Rate Limiting

Rate limiting policies, limits per endpoint group, handling 429 errors, and best practices for building resilient API clients.

Updated Dec 16, 2025
Edit on GitHub
rate-limiting performance best-practices resilience

Rate Limiting

The AuthOS API implements rate limiting to ensure fair usage and protect against abuse. Rate limits are applied based on IP address and vary by endpoint group.

Overview

Rate limiting is enforced using a token bucket algorithm with configurable burst size and replenishment rate.
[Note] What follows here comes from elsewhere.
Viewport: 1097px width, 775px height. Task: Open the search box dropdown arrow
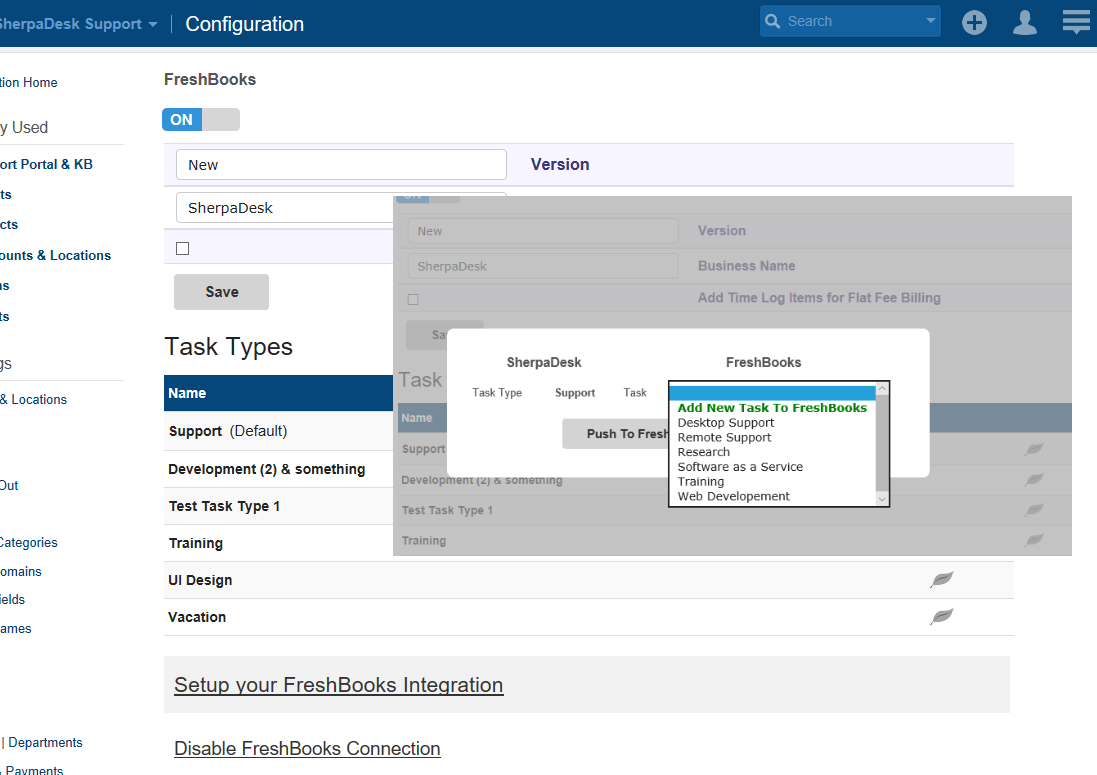click(930, 21)
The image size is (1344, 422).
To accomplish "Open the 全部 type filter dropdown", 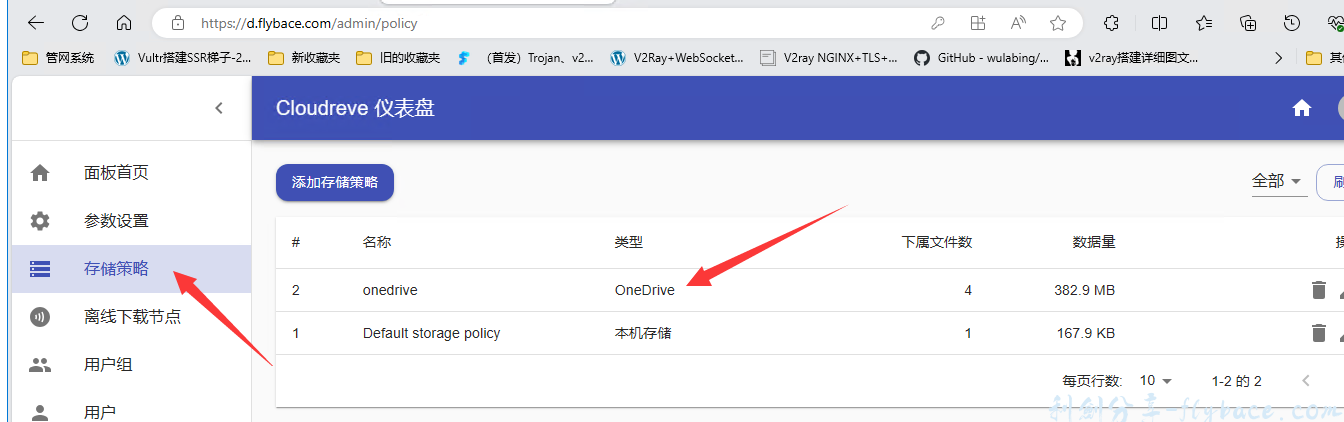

When you exceed the rate limit, the API returns a 429 Too Many Requests response with retry information.

Key Characteristics

  • IP-Based: Limits apply per client IP address
  • Endpoint Groups: Different limits for different endpoint categories
  • Token Bucket Algorithm: Allows bursts while maintaining average rate
  • Automatic Reset: Limits replenish automatically over time

Rate Limit Groups

The API applies different rate limits to different categories of endpoints based on their security sensitivity and resource requirements.

1. Authentication Routes

Endpoints:

  • /auth/* (OAuth initiation and callbacks)
  • /api/auth/* (Registration, login, password reset)

Limits:

  • Rate: 1 request per second
  • Burst Size: 20 requests

Rationale: Authentication endpoints are rate-limited to prevent credential stuffing and brute force attacks while allowing legitimate authentication flows.

2. Device Flow Routes

Endpoints:

  • /auth/device/code (Request device codes)
  • /auth/device/verify (Verify user code)
  • /auth/token (Token exchange)

Limits:

  • Rate: 1 request every 5 seconds (0.2 requests per second)
  • Burst Size: 10 requests

Rationale: Stricter burst limit prevents abuse of the device flow while accommodating polling behavior.

3. MFA Setup Routes

Endpoints:

  • /api/user/mfa/enable (Enable TOTP)
  • /api/user/mfa/disable (Disable MFA)
  • /api/user/mfa/backup-codes (View backup codes)
  • /api/user/mfa/backup-codes/regenerate (Regenerate codes)

Limits:

  • Rate: 300 requests per second (5 minutes per request)
  • Burst Size: 5 requests

Rationale: Very permissive rate limit since these are infrequent administrative actions, but burst limit prevents rapid-fire abuse.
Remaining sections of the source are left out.